PASSAGE |

^^^^^^^^^^^^^^^^

# Buy iphone without data plan (Montreal)



## oldio (Aug 2, 2009)

I am planning on buying an iphone mostly to write applications and also use as a phone... but i really do not want to pay the extra 20-30$ a month for the data plan. I know that a couple of fido/rogers resellers sell the iphone with a regular plan in montreal but the majority will not due to the 30% commission they get if they sell it with the data plan.

So basically, does anyone know of a reseller in montreal or the surroundings that will sell the device without the data plan ?


----------



## johnnydee (Feb 10, 2004)

I have read that you can get a 3G without a data plan for no extra cost.
I tried at futureshop to get one and they tried to charge a $100 extra.
I told them that you can get the iphone 3 G without the plan and was told to bring in the ad!
I'm still trying to get one without the data plan!
No luck yet!


----------



## oldio (Aug 2, 2009)

I found the following line under the fido.ca website :



> While the iPhone 3G Plans allow you to use this device to its fullest and offer savings over separate voice and data plans, they are not the only options available to you. Other pricing options are available. You can choose among our large selection of Fido Monthly Plans. The iPhone 3G 16GB refreshed can also be activated without a Data add-on. Please call Customer Service at 1-888-481-FIDO (3436) for details.


This is on the iphone 3g page and not 3gs since they presently do not have anymore in stock. I guess i'll eventually call them to find out.


----------



## ml 2010 (Aug 7, 2009)

*iPhone data plans*

I guess our minds are on the same track. I am also planning to buy iPhone mainly because of the data applications but I guess it really requires a data plan for me to explore the application...

I still need to think about it...



-----------------------------
ml 2010-- Grab it here!


----------



## johnnydee (Feb 10, 2004)

Fido told me that this was only good for new customers and as I'm an existing one I do not qualify!
In addition you must take the data plan or pay $200 extra!

John


----------



## dona83 (Jun 26, 2005)

johnnydee said:


> I have read that you can get a 3G without a data plan for no extra cost.
> I tried at futureshop to get one and they tried to charge a $100 extra.

^^^^^^^^^^^^^^^^

INFORMATION SHOWN |
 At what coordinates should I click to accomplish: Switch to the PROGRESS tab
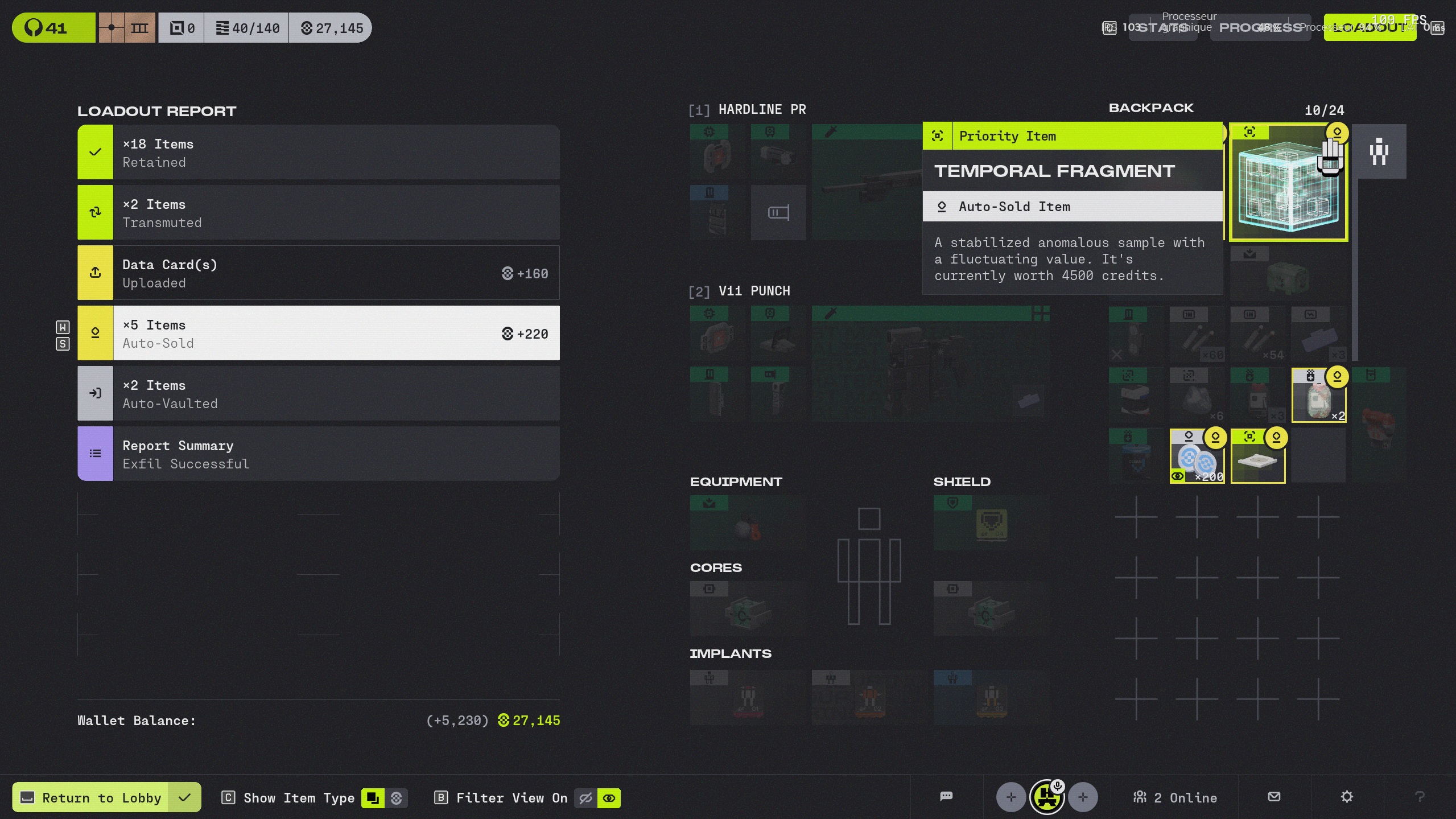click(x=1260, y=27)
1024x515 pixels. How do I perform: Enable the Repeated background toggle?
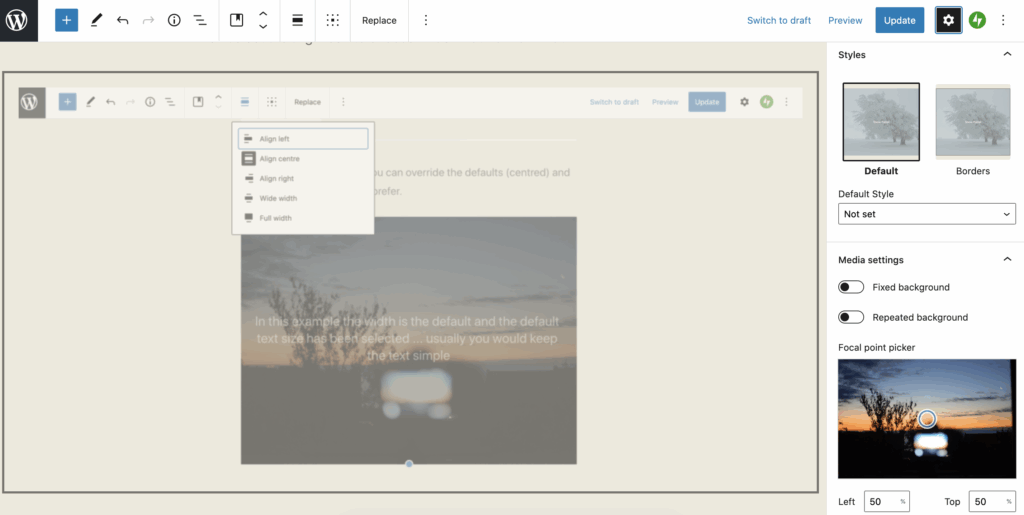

^^^^^^^^^^^^^^^^

WRITTEN INSTRUCTION | Carry on the forum thread about buying an iPhone in Montreal without a data plan, picking up right after its last line.

REPLY TO THE TASK |
> I told them that you can get the iphone 3 G without the plan and was told to bring in the ad!
> I'm still trying to get one without the data plan!
> No luck yet!


WHAT?? An iPhone 3G with and without a data plan is $99 and $299 respectively. If they were selling you an iPhone 3G without a data plan for only $100 more aka $199, you were actually being given a DEAL.


----------



## johnnydee (Feb 10, 2004)

I'm always a little nervous buying at a place like FS. I need to know all there is to know about a product myself. Everytime a salesperson there offers help and I enquire about something they pick up the product box and read the info on the box to me! That is their product knowledge in a nutshell!
So when they tell me something all I hear is someone who does not know what they are talking about!

John


----------



## daniels (Jul 27, 2009)

you have to go and ask them to actually find one. I live in B.C and i found one they only charge you $16.00 a month for 150 airtime minutes and unlimited incoming out going calls after 8pm. But i dont wanna get it because they charge 5cents per kb!!!! Thats just crazy its like 20 cents for 1 web page. Even though i will download the apps from my laptop and sync them to the iphone some apps use internet and at the end of the month i'm scared of having a $1000.00 bill.


----------



## jeso (Aug 13, 2009)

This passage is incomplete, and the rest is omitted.